いとしこいし想い出がたり

あけましておめでとうございます。本年も「蔵前トラックⅢ」をよろしくお願い申し上げます。

新年1発目として本書を取り上げます。「初笑い」という部分で。

私自身お笑いが好きであるのだが、昨年は様々な訃報があった。関西を中心とした上方の演芸に焦点を当ててみると初頭には上方落語四天王の一人である三代目桂春団治氏が、年末には吉本新喜劇のメンバーで「パチパチパンチ」で有名な島木譲二氏がこの世を去った。そのことを考えると上方の演芸の歴史の生き証人がまた一人失った寂寥感がぬぐえない。

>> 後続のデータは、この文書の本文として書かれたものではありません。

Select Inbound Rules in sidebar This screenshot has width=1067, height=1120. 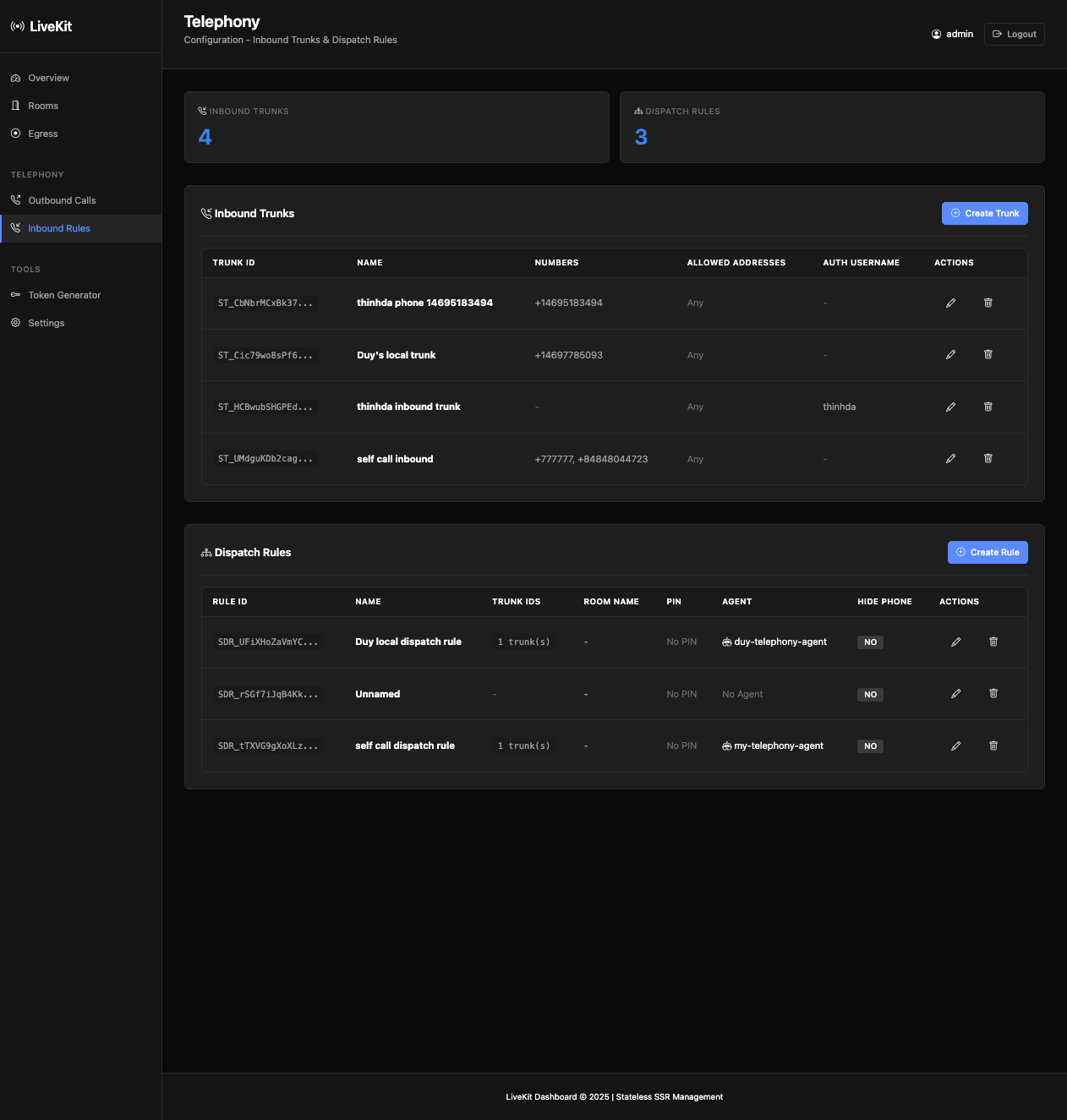pos(59,228)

本書の話に移る。上方の演芸、それも漫才で多くの歴史を彩ってきた夢路いとし・喜味こいし両氏(通称:いとこい先生)の思い出について、喜味こいし先生自身が「聞き書き」という形で綴っている。

<一>
いとこい先生の漫才の歴史は長い。先生以上に長い芸人として挙げられるとしたらナイツの師匠として有名な内海桂子氏しか挙げられないほどである。幼いころは「子役」として俳優として活動していたが、後に漫才師として歩むことになった。1937年のことである。少年漫才として、今のしゃべくり漫才を醸成しようとしたが、当時しゃべくり漫才の認知度は低かった。その漫才生活の中で吉本興業との出会いもあり、当時吉本の総支配人だった林正之助氏、さらには戦前上方漫才の象徴だったエンタツ・アチャコ両氏との出会いもあった。

<二>
しかし日本は大東亜戦争の戦禍に巻き込まれることとなった。その影響からかコンビの活動を停止することとなった。その中で戦争ではどのような歴史があったのか、その歴史を綴っている。

<三>
活動を再開したのは戦後間もない時である。その後ずっと「師匠」として崇める存在となった漫才作家・秋田實氏との出会いもあり、「夢路いとし・喜味こいし」としての漫才をさらなる高みへと登っていった。

<四>
夢路いとし・喜味こいし両氏は右肩上がりで人気が上がり、レギュラー番組を持つまでになった。また数々の漫才の賞を受賞することとなったが、その時の心境を綴っている。

<五>
夢路いとし・喜味こいし両氏は多くの芸人に慕われたが、弟子は持たなかった。それにもポリシーがあり、漫才としての本質をつかんでいたような感じがしてならなかった。他にも上方芸人との交流はどのようなものだったのかを綴っている。

上方漫才、もとい演芸そのものの歴史を彩ってきたいとこい先生だからでこその歴史が存在する。その歴史は漫才がある限りなくなることはなく、流麗かつ面白い漫才は今もなお生き続けている。その歴史の証拠がここにある。